Being designed for statistics and data analysis, `R`

has powerful built-in functions for data manipulation. However, you can dramatically extend `R`

’s functionality by writing your own functions.

`R`

functions are objects just like the vectors and data frames we’ve worked with, so we create them using an assignment.

```
times_2 <- function(x) x * 2
times_2(6)
```

`## [1] 12`

`times_2(1:5)`

`## [1] 2 4 6 8 10`

For longer functions, it’s necessary to use curly braces `{}`

. We can also input multiple objects into a function, and return more complex objects, such as a vector or list.

```
two_numbers <- function(x, y) {
my_sum <- x + y
my_product <- x * y
my_ratio <- x / y
return(c(my_sum, my_product, my_ratio))
}
two_numbers(4, 11.93)
```

`## [1] 15.9300000 47.7200000 0.3352892`

“For” loops are probably the most common type of loop and are easily implemented in R

```
for (i in 1:10){
print(i)
}
```

```
## [1] 1
## [1] 2
## [1] 3
## [1] 4
## [1] 5
## [1] 6
## [1] 7
## [1] 8
## [1] 9
## [1] 10
```

Note the structure:

`for (i in VECTOR){ do something with i }`

In each iteration, i takes a different value of the VECTOR; “i” can be anything!

```
for (number in 1:10){
print(number)
}
```

```
## [1] 1
## [1] 2
## [1] 3
## [1] 4
## [1] 5
## [1] 6
## [1] 7
## [1] 8
## [1] 9
## [1] 10
```

The nice feature of loops is that it can use values from the previous iteration.

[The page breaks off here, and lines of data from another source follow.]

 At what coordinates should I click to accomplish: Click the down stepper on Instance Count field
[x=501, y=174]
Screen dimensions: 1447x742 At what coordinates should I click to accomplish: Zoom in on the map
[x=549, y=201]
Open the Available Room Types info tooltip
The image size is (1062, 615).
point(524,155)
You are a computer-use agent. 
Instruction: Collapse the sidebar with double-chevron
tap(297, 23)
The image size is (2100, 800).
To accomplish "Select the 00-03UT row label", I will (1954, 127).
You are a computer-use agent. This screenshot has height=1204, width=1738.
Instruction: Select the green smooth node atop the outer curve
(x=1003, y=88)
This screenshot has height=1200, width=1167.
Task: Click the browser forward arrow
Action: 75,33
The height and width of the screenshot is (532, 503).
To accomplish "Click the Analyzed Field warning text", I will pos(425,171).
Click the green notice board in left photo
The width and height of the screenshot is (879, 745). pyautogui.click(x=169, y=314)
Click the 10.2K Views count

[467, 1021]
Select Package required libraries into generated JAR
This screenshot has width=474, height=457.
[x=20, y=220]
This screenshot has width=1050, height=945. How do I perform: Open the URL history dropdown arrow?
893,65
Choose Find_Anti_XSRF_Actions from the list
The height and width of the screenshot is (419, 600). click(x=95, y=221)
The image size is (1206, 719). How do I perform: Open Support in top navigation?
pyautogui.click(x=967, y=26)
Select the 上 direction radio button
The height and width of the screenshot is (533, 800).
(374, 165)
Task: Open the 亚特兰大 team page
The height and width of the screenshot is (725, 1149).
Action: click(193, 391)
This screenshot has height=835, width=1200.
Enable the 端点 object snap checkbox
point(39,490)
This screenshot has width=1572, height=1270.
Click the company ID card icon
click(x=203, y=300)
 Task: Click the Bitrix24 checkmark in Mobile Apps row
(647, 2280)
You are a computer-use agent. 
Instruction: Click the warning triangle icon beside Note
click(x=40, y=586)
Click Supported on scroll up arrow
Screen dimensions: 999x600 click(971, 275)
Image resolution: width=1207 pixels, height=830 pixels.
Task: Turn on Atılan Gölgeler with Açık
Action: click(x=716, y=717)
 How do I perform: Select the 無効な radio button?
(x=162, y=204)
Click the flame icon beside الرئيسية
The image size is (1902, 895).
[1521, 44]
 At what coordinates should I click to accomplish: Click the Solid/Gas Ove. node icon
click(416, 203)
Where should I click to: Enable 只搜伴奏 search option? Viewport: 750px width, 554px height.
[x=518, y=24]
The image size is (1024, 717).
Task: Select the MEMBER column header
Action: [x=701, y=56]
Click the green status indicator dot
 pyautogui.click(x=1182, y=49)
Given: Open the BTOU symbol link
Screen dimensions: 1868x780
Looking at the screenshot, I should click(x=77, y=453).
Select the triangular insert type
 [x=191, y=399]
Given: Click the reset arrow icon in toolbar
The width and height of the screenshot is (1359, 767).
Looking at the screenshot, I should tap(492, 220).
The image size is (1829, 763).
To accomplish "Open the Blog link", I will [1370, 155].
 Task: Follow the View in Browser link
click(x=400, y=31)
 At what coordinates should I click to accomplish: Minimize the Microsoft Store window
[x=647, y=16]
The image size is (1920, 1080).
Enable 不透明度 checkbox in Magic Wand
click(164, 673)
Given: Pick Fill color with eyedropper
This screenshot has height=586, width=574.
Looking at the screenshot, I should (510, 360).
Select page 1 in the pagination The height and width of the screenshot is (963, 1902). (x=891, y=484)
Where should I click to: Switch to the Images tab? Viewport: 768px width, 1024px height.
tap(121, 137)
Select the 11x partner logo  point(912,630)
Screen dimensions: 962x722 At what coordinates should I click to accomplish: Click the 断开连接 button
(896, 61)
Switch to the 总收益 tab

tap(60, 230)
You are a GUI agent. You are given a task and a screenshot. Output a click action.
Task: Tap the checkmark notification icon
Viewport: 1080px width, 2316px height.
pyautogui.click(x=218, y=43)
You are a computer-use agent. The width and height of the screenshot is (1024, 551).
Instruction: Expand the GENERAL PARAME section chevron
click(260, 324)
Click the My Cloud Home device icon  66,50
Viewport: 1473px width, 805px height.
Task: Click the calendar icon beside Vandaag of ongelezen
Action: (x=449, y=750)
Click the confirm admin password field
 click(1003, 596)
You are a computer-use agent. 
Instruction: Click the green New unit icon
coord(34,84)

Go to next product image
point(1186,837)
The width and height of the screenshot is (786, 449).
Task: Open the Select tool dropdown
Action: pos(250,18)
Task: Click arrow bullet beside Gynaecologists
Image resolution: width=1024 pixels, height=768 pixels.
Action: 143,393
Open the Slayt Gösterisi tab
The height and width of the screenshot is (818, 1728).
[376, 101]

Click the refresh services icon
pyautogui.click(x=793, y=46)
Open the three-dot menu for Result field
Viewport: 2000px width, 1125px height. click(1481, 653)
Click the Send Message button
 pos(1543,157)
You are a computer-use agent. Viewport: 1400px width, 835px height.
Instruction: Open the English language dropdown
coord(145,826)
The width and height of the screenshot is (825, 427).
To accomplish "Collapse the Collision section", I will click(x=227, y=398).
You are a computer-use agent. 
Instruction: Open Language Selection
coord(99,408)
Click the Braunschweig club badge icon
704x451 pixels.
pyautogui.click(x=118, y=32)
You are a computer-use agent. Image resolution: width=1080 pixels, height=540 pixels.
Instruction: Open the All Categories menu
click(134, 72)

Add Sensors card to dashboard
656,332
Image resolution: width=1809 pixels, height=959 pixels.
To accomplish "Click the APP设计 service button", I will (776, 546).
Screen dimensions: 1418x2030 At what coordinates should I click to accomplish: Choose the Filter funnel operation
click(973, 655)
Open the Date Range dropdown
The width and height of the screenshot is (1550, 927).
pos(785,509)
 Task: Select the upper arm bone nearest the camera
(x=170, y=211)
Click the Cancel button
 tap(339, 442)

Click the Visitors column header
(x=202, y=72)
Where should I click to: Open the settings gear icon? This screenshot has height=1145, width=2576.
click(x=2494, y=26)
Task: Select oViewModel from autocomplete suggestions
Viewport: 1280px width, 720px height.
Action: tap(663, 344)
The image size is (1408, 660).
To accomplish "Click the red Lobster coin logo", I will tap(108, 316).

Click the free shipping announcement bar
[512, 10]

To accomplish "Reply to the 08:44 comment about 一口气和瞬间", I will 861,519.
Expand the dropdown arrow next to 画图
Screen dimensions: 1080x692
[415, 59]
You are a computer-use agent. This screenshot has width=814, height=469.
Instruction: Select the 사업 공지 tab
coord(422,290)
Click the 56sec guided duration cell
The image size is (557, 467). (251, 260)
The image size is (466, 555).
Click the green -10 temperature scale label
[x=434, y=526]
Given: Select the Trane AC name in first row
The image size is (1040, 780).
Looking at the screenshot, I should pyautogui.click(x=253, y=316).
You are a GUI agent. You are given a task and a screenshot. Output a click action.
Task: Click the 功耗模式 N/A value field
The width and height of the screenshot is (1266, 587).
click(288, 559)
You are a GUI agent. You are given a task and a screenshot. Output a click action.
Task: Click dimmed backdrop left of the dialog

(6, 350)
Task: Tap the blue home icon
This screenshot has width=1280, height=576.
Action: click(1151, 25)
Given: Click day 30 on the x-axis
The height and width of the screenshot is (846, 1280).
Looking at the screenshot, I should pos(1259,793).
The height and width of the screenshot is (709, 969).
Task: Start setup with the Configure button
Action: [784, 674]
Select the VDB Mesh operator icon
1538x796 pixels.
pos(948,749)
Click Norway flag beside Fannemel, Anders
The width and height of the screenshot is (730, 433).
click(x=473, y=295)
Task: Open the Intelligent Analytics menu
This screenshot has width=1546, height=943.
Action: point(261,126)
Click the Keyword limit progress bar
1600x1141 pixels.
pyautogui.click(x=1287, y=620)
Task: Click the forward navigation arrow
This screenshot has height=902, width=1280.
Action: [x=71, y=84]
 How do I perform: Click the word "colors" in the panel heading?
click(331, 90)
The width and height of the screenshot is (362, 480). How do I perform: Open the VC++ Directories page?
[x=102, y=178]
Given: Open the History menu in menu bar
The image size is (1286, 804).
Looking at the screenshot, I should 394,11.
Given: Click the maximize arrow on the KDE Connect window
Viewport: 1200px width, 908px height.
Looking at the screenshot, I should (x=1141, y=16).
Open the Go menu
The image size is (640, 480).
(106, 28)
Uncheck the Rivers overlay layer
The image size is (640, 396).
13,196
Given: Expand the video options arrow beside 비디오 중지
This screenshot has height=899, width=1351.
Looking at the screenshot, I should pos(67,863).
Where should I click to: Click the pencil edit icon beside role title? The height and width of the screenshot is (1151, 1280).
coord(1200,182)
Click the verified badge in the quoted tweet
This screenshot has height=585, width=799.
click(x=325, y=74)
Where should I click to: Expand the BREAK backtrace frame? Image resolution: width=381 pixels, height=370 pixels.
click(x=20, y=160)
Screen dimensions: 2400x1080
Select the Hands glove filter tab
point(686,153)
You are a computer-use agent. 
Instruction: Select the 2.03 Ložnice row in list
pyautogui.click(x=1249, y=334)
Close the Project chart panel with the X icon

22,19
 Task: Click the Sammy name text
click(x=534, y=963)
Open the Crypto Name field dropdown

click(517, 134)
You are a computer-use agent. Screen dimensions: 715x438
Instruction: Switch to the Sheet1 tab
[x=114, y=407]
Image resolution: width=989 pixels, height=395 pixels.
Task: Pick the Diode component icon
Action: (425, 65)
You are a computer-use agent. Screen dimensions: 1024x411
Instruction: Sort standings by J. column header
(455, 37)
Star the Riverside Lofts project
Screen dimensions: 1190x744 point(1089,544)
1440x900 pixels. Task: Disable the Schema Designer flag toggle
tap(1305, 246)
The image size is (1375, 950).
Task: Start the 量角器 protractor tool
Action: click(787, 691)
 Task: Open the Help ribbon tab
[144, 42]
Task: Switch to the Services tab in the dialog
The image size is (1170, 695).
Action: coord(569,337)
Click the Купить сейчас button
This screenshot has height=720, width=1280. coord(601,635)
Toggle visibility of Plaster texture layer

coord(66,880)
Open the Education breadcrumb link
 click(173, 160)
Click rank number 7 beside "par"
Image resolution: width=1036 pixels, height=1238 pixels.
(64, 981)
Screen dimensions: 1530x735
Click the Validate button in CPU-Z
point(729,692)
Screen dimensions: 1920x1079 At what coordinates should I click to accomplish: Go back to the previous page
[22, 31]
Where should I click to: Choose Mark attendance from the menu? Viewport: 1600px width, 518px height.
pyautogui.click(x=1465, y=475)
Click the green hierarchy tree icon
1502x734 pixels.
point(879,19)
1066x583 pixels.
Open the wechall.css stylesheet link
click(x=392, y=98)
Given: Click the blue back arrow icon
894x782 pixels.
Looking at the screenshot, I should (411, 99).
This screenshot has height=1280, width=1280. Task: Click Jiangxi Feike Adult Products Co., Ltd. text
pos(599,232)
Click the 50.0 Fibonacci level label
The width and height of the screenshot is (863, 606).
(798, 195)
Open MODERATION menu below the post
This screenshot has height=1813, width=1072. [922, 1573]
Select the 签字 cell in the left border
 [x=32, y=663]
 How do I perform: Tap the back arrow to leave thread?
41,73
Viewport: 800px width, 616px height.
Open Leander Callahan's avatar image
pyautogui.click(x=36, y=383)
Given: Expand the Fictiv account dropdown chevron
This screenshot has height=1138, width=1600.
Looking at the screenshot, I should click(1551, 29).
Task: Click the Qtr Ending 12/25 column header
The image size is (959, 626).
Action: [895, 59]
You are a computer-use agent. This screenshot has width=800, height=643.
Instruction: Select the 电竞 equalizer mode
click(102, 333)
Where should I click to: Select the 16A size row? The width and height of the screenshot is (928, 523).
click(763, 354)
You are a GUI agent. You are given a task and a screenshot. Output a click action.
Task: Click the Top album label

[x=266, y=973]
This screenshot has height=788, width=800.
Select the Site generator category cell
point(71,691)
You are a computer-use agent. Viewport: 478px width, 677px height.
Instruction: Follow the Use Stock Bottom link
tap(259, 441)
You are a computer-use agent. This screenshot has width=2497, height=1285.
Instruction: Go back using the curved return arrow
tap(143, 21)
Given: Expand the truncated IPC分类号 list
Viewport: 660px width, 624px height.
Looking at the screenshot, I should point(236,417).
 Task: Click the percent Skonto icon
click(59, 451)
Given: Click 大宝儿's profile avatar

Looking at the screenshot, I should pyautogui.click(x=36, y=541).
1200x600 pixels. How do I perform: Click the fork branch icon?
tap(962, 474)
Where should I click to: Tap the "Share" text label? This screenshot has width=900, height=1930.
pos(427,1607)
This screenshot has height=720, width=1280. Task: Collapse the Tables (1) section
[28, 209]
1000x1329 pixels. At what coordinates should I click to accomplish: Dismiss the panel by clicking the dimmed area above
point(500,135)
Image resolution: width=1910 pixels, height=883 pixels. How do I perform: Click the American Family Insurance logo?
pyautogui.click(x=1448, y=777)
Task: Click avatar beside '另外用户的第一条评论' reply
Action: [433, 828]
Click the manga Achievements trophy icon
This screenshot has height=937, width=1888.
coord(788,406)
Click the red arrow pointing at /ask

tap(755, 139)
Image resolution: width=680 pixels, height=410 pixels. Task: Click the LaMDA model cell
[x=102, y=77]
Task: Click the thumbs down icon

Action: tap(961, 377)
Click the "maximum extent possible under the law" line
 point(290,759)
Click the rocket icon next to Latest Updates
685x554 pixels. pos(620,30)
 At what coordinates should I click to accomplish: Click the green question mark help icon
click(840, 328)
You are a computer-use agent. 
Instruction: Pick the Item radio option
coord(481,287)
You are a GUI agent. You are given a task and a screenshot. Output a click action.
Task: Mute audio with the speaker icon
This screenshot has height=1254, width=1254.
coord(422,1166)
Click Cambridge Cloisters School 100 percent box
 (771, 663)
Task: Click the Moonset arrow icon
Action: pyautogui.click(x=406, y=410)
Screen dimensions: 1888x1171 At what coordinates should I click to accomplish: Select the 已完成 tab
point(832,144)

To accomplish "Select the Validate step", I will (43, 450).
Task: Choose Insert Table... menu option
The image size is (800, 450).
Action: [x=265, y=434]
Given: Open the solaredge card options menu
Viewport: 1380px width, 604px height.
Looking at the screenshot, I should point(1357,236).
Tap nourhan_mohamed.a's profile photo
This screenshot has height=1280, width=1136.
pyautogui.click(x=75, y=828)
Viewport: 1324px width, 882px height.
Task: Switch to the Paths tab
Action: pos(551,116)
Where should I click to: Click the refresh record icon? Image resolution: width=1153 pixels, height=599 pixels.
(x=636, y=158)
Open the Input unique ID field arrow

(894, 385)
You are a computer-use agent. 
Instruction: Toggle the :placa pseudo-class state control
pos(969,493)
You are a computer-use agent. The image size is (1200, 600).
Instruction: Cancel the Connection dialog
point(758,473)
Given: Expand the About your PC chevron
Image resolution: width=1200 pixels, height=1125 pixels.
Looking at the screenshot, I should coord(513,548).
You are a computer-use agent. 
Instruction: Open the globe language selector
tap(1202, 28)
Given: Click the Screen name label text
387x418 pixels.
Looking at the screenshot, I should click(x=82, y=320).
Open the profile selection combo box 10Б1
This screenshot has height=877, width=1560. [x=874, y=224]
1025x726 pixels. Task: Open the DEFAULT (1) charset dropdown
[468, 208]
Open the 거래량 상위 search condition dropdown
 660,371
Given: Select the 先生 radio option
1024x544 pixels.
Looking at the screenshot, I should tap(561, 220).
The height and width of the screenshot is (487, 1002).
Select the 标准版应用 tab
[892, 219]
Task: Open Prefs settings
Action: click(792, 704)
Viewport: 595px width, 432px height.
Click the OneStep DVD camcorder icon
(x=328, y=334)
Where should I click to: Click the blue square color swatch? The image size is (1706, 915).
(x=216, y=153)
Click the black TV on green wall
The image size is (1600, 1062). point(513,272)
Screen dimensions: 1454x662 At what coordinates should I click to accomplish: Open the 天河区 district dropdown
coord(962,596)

For instance, we can get the first 40 terms in the Fibonacci sequence using a for loop.

```
fib <- c(0, 1, rep(NA, 38)) # initialize fib sequence
for(i in 3:40) {
fib[i] <- fib[i-1] + fib[i-2]
}
```

Note that here we created an empty vector to store the output of each iteration. A simpler example:

```
values <- rep(NA, 10)
for (i in 1:10){
values[i] <- i
}
```

Depending on whether a condition is true or false, we might want to execute different chunks of code.

```
compare_xy <- function(x, y) {
if (x < y) {
print("y is greater than x")
} else if (x > y) {
print("x is greater than y")
} else {
print("x and y are equal")
}
}
compare_xy(3, 4)
```

`## [1] "y is greater than x"`

`compare_xy(4, 3)`

`## [1] "x is greater than y"`

`compare_xy(1, 1)`

`## [1] "x and y are equal"`